_PROBLEM STATEMENT_
Set down exactly, from the records below, the line with "Sites (291, 61)" through the line with "[University of Notre Dame] (837, 1327)", and nothing else.

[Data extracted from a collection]
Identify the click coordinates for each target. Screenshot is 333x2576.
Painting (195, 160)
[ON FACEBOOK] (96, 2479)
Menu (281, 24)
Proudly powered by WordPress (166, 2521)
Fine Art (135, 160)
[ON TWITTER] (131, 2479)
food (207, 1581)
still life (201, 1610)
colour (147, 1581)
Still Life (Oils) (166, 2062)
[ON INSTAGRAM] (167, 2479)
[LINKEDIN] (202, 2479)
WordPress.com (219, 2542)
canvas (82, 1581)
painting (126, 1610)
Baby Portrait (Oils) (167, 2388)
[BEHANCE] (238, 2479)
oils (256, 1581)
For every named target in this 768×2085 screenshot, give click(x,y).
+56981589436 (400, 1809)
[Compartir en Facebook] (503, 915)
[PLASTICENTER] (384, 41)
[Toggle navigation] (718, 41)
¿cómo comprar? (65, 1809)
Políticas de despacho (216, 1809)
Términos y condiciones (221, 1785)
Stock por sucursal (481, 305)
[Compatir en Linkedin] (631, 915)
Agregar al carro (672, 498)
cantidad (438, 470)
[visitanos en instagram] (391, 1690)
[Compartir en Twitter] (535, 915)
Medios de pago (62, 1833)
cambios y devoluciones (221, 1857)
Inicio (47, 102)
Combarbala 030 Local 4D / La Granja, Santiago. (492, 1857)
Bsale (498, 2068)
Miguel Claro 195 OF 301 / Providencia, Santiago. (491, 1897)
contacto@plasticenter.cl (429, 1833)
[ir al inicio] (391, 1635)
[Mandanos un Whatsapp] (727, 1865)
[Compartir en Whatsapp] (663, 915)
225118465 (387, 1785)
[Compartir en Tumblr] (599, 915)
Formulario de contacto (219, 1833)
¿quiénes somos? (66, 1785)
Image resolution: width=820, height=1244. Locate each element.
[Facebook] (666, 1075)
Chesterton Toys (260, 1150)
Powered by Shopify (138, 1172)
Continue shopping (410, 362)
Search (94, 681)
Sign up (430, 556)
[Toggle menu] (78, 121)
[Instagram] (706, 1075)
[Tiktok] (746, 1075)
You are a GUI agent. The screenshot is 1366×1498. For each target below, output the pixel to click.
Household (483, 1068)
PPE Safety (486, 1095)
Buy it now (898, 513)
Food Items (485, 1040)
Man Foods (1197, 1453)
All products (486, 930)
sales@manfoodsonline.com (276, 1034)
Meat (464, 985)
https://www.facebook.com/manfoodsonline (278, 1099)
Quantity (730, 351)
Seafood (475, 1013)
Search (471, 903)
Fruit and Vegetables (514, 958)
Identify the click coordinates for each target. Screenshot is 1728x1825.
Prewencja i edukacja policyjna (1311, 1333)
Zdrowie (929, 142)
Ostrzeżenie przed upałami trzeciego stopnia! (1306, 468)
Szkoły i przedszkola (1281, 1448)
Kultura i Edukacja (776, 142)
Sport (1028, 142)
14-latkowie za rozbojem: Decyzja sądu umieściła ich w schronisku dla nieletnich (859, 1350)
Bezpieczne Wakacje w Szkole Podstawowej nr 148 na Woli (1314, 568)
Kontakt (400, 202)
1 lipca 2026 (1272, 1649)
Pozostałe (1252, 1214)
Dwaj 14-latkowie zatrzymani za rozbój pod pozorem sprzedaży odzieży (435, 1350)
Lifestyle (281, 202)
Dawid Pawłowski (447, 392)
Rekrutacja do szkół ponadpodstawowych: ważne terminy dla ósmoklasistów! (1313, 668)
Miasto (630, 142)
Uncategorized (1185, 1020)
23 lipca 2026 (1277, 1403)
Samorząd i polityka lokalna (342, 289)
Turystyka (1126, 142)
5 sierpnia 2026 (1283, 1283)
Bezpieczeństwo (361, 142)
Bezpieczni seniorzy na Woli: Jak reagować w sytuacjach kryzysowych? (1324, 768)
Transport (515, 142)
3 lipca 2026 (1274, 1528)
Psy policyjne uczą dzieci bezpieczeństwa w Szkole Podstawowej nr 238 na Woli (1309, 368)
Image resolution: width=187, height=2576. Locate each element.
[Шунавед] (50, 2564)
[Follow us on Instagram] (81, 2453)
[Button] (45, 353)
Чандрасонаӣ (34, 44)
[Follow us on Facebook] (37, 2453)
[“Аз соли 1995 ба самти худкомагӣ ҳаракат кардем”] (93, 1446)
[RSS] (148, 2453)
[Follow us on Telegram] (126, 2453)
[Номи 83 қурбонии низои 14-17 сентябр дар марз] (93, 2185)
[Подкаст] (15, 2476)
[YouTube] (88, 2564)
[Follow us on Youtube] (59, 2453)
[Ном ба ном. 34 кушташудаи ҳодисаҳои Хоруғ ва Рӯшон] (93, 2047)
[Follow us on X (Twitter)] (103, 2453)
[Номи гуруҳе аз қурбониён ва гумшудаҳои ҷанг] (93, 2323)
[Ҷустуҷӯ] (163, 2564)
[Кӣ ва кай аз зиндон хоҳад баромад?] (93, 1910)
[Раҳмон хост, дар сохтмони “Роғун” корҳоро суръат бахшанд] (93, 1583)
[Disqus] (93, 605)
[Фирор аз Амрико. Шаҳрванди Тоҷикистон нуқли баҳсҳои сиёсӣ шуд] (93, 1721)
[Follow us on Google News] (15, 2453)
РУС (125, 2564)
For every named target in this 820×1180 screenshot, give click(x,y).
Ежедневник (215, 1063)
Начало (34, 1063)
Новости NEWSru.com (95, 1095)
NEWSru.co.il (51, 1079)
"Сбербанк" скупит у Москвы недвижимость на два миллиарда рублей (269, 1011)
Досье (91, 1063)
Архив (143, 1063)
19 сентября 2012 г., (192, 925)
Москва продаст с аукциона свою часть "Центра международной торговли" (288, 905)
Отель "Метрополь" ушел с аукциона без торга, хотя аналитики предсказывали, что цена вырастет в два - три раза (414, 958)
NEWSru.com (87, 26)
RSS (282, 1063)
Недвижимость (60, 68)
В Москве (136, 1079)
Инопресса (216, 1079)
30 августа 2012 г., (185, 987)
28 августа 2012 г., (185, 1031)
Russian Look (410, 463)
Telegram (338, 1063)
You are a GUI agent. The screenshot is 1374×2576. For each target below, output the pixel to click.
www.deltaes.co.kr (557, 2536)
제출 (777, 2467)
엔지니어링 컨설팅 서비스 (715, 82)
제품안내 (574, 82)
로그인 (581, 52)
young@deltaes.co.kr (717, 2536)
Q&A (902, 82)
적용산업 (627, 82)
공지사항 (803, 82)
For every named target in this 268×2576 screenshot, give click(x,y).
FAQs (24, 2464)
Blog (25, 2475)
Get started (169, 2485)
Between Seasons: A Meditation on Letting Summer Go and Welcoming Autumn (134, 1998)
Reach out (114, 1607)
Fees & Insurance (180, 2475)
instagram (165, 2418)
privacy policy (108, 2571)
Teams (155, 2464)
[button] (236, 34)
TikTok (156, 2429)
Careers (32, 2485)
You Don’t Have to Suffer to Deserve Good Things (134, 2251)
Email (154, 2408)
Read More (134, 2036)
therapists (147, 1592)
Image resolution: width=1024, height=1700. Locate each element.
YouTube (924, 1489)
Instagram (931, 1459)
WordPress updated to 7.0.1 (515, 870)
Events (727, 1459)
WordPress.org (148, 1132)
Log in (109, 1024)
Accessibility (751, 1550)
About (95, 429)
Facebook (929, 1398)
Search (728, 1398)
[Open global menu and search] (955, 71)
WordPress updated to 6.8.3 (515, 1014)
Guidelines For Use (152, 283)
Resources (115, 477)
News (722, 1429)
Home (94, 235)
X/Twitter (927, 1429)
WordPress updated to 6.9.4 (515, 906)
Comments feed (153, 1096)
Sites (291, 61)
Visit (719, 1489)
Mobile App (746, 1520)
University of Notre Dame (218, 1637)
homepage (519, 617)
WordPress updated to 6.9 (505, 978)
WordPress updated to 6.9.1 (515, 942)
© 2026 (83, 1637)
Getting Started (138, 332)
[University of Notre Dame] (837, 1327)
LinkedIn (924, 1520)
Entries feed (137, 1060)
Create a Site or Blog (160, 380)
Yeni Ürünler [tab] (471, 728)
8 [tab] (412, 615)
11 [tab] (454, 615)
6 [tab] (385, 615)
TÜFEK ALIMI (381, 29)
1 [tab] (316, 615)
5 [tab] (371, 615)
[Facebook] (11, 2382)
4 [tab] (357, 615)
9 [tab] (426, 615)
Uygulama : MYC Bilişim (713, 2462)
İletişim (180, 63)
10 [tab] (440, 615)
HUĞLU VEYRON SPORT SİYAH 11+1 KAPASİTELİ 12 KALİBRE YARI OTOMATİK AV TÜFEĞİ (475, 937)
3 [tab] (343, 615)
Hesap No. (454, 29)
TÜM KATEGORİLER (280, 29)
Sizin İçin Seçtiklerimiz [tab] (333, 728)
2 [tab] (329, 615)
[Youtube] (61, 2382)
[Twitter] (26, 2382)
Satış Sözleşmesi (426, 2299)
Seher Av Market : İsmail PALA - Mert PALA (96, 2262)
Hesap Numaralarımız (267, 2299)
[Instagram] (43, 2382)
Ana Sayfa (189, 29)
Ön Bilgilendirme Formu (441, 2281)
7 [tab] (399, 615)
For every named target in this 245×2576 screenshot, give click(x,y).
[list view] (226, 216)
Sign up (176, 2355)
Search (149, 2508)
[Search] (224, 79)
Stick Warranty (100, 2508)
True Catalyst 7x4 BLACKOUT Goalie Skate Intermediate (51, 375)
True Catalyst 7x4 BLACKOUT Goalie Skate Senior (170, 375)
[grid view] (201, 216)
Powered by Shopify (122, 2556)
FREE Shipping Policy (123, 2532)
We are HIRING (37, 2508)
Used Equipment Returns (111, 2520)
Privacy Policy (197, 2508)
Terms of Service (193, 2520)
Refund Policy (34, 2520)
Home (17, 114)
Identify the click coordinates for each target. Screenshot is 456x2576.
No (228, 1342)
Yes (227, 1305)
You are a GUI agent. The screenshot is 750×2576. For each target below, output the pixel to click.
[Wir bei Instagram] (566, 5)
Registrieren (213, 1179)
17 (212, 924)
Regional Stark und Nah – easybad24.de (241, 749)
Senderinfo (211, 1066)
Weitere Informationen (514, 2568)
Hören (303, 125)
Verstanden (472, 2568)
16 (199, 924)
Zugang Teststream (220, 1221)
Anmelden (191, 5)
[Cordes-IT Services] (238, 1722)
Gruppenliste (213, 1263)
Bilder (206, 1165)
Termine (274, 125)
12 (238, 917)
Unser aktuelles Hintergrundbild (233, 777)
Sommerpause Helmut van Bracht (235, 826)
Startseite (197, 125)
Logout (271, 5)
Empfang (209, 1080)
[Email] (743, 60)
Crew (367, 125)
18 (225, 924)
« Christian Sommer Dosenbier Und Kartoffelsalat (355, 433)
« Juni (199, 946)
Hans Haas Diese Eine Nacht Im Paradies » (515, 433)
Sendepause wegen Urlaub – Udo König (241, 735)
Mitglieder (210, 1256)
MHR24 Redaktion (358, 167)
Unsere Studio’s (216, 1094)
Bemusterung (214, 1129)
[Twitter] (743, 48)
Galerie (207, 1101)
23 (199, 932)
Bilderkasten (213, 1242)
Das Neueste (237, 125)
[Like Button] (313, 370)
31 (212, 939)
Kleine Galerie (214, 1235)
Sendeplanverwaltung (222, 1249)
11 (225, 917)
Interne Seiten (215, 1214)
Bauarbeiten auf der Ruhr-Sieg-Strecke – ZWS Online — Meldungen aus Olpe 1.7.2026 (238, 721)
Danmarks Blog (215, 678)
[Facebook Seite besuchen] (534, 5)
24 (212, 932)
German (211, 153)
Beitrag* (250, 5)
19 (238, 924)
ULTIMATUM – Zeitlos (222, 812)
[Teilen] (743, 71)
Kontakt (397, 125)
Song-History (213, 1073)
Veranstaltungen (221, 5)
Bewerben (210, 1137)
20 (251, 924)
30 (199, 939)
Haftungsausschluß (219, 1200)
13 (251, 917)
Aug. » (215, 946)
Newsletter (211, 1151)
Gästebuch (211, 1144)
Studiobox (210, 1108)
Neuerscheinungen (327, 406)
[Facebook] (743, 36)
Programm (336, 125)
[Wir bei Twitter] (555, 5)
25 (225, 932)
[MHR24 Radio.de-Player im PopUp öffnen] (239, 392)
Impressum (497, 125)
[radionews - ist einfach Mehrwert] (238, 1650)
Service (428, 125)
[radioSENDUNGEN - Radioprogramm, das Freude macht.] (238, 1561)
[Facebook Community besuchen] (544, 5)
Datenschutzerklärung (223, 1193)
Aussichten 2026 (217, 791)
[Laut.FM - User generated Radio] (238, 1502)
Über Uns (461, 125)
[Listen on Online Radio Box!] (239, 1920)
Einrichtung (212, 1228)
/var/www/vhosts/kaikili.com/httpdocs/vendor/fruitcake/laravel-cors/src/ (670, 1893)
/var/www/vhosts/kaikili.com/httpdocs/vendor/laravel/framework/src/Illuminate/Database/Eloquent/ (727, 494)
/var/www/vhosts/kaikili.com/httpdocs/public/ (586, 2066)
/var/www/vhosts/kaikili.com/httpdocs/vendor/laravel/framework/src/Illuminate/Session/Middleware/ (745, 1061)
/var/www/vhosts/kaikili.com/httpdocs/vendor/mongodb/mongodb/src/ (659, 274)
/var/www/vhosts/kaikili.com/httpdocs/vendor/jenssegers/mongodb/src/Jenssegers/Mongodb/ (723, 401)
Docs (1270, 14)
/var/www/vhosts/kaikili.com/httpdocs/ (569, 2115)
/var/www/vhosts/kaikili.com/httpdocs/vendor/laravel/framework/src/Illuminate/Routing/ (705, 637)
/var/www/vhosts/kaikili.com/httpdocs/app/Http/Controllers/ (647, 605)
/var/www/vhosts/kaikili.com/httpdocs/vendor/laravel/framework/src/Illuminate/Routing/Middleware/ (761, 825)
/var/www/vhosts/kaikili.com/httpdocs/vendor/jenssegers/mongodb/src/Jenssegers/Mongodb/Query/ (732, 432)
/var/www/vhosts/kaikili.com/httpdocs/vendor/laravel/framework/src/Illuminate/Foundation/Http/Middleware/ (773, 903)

_YOUR RESPONSE_
Sites (291, 61)
Visit (719, 1489)
Mobile App (746, 1520)
University of Notre Dame (218, 1637)
homepage (519, 617)
WordPress updated to 6.9 (505, 978)
WordPress updated to 6.9.1 (515, 942)
© 2026 (83, 1637)
Getting Started (138, 332)
[University of Notre Dame] (837, 1327)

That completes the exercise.